Now that the video is available, we repost our item on Pastor Luke Robinson’s stirring words at the March for Life. (Hat tip for video to Faith & Family Live!)

Black pastor Luke Robinson just delivered a impassioned appeal at the March for Life, asking President Barack Obama to intervene to halt the slaughter of unborn babies.

“Every day people of your ethnic background and of my ethnic background die in staggering numbers,” Robinson lamented in his address to the March’s participants.

Robinson, who is the pastor of Quinn Chapel African Methodist Episcopal Church in Frederick, Md., said while African-Americans constitute 12% of the American population,  African-American babies constitute 34% of the country’s total abortions.

“We need change now,” Robinson declared to a chorus of “amens” as he invoked one of Obama’s own campaign themes. “We need to change this picture. We need to stop the slaughter of the innocent unborn, preborn. Please, Mr. President, be the agent of change … commute the sentence of almost fourteen hundred African-American children, and over three thousand children from other ethnic groups, every day in this country. We need change!”

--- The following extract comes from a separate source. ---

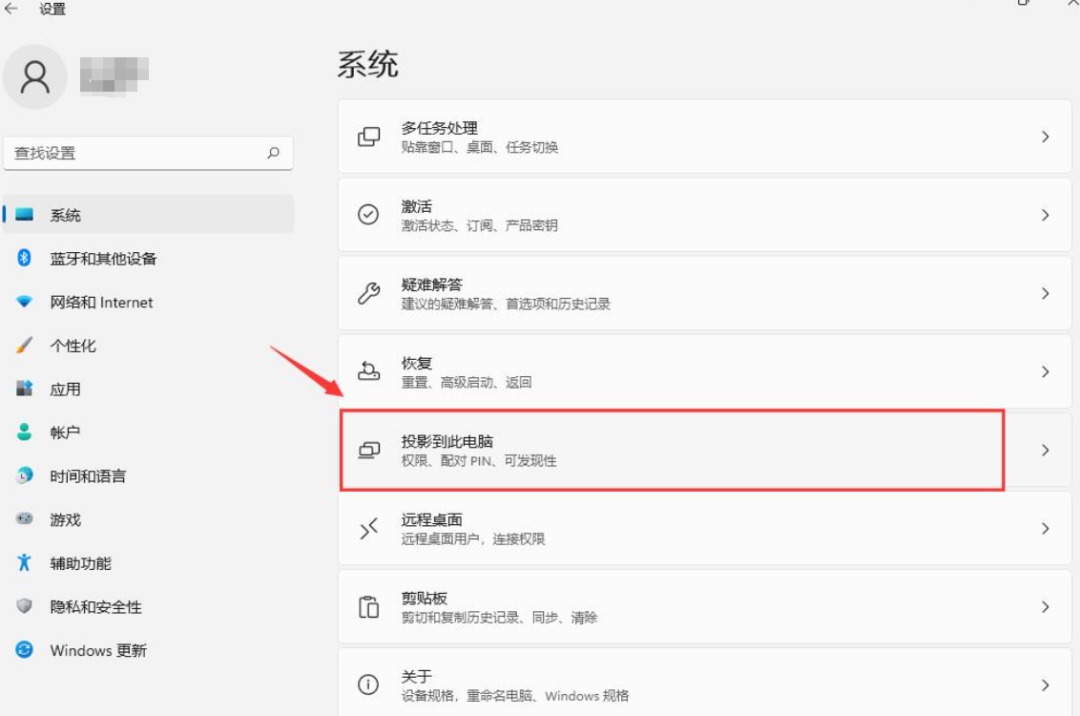Click the 关于 info icon

click(369, 685)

“Abraham Lincoln helped America to be free from slavery. Please help us to be free from abortion,” Robinson continued. “No doubt when President Lincoln came to the White House, he did not understand the full magnitude of why God had called him at that hour. But he grew to the point that he could see that this nation could not live half divided over the question of slavery. And we can not live and survive as we slaughter our children and be divided over this issue. We need change now!”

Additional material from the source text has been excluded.